This type of body horror not only divorces the image from objective moral discourse but also precludes serious, albeit racially divisive, dialogue. As a whole, body horror spectatorship strongly demonstrates the importance of narrative in preserving ethical space and promoting responsive gazing. The remaining question is how to provoke the visceral sense of moral responsibility once characteristic of body horror, while preserving the empathetic and ethical space of war photography in mainstream media.

The most memorable images of Sri Lanka are typically taken for their shock value and graphic violence while others are politically manipulated and captioned using Photoshop. As such, the distribution of unauthorized images by amateur photographers has great potential to exacerbate the level of human rights abuses—already all too prevalent in Sri Lanka—by framing the images to dehumanize and degrade the photograph’s subject.

Punctum of a textual nature, it seems, could provide a viable solution.

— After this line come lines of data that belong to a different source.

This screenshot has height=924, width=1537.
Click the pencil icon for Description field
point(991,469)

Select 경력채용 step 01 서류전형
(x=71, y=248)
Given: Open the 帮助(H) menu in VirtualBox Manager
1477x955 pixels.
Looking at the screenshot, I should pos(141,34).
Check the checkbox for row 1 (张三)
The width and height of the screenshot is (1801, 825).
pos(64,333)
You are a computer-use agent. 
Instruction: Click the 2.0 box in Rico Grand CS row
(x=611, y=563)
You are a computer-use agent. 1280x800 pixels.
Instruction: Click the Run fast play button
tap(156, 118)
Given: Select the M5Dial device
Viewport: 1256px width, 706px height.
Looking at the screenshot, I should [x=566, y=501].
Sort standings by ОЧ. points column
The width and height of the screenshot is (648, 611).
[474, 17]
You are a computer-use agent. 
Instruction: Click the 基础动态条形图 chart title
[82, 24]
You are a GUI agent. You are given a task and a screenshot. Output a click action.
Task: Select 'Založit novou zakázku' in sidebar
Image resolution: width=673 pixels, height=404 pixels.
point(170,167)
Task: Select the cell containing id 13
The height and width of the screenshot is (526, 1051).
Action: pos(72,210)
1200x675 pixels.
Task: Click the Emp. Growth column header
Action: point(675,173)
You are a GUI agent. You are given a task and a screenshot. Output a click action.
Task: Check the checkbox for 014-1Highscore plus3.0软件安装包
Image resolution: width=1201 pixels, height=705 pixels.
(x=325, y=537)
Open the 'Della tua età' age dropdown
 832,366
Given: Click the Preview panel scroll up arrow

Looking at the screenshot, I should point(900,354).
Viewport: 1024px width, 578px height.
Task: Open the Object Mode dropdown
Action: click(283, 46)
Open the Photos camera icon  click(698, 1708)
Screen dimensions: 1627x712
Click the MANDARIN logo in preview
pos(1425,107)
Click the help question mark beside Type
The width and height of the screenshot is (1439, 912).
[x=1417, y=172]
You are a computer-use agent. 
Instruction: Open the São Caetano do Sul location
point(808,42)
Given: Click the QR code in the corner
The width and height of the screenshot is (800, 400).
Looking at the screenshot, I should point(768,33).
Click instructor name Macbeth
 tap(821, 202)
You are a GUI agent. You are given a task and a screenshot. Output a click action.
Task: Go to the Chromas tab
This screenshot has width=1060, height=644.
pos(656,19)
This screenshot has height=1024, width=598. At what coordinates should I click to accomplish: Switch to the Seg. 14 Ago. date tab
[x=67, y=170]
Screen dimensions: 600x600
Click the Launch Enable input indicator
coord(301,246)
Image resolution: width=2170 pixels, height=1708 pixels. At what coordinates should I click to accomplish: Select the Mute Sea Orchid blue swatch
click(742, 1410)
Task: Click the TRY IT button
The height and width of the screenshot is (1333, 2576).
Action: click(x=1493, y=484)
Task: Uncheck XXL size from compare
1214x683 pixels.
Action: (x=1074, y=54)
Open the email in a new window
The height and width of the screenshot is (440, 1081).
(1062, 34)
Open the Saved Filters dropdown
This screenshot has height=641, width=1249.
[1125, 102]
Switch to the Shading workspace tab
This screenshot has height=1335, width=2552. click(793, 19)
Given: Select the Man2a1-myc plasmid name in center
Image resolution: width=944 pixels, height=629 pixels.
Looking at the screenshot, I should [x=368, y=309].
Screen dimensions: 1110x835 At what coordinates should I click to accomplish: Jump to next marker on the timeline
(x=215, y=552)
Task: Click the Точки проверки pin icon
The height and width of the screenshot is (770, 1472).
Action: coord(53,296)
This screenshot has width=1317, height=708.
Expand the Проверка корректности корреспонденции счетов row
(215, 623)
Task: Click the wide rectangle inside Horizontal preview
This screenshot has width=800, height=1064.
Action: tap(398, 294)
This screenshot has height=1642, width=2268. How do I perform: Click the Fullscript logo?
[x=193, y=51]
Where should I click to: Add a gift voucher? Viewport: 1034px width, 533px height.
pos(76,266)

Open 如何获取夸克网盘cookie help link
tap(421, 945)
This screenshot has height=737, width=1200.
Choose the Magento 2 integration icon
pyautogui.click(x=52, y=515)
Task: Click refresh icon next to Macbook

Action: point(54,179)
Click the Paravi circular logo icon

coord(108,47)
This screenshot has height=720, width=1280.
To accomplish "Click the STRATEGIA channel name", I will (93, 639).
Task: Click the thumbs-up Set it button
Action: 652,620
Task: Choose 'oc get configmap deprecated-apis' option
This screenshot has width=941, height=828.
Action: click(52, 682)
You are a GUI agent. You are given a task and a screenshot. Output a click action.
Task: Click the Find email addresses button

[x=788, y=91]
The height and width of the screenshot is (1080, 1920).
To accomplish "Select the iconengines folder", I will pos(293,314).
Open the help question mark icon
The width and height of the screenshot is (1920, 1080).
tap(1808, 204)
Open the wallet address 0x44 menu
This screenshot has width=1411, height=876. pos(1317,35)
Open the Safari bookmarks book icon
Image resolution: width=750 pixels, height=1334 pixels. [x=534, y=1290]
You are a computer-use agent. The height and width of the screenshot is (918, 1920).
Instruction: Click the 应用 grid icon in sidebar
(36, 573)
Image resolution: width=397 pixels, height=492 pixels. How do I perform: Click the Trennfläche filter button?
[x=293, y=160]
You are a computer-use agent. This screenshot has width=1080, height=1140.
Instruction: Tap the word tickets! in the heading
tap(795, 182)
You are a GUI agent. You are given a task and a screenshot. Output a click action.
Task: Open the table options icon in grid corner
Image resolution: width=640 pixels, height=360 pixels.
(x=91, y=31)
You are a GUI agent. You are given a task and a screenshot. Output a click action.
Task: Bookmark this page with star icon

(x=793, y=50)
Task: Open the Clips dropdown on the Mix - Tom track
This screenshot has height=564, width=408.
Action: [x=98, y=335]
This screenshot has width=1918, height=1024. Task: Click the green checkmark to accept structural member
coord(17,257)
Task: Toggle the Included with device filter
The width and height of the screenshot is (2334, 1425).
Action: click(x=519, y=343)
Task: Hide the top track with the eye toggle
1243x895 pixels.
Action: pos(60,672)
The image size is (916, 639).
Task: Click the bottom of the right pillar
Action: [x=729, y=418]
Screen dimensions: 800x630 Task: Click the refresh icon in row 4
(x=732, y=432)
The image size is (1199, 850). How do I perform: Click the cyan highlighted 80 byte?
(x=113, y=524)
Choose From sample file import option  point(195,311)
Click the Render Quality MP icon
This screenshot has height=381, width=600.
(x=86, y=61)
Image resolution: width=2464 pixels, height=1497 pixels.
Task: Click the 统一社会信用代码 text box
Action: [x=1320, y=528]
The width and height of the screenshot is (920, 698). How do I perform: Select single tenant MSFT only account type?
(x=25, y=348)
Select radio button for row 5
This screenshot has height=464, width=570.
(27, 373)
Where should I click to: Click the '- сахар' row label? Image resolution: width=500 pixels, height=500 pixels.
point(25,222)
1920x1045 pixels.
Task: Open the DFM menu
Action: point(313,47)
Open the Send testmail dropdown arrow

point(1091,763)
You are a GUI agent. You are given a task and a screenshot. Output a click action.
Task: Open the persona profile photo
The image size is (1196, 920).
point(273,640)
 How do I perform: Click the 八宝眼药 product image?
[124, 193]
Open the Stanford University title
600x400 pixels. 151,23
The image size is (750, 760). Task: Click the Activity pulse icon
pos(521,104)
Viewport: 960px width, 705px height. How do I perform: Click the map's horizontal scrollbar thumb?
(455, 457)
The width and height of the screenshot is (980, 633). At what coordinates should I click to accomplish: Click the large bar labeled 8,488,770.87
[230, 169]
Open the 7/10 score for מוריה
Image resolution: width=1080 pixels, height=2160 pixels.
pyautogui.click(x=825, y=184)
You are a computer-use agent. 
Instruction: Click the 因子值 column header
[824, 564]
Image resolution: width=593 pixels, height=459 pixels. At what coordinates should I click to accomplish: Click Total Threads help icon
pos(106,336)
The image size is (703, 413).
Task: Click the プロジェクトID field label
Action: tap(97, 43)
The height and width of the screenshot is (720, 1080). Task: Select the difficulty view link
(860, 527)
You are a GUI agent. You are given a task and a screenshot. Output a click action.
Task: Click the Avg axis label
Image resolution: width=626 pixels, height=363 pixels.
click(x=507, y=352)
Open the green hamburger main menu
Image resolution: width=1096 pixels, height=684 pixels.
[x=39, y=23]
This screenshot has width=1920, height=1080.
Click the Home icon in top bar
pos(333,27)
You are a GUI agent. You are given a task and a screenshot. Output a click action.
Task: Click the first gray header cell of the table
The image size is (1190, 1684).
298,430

Photojournalism is essential to advening on viewers through narratives of crisis and suffering as images have the potential to mobilize empathy; the natural presence of text within an image could, ideally, narrativize the image in the context of studium while simultaneously advening on the viewer. The inherent difficulty, of course, is that punctum cannot be staged or the image will not advene on the spectator.

In the neutral news postwar image of boat refugees, studium and punctum converge through expected imagery and startling text. The predictable element of this image is the young man, representative of Tamil suffering. Unexpectedly, the dominating element is the wooden sign painted with the words, “We are Sri Lankan civilians / Plz save our life.” The punctum aggressively contradicts typical dichotomic practices by asserting that the refugees—and by extension, all Sri Lankans affected by the war—are united as Sri Lankan civilians and not divided by ethnicity. We presume the text was written by the individual within the frame, whose ethnicity is now called into question. Where we may have assumed he was Tamil due to his genericized suffering, the textual element frees the image from dichotomy and advenes on us by accusing us of ignoring the refugees’ plight. As such, spectacle is reconfigured as bearing witness, provoking our moral responsibility. We are left with a lasting impression of the image and a more nuanced understanding of the conflict as a whole: that civilian suffering is a uniting, not a dividing factor, for most.

For the most part, photographs of Sri Lanka’s war have not been distributed to serve justice but to place blame on the other side, which is the antithesis of international law’s objective. War and postwar photography should aim to advene in order to reach its full potential as an agent of change through visual rhetoric of suffering to aid international legal institutions. Future photographs from Sri Lanka must live up to the standard exemplified by the boat refugees image, to politicize us to take positive action and at the very least, engage us to understand the specifics of Sri Lanka’s war and postwar situation.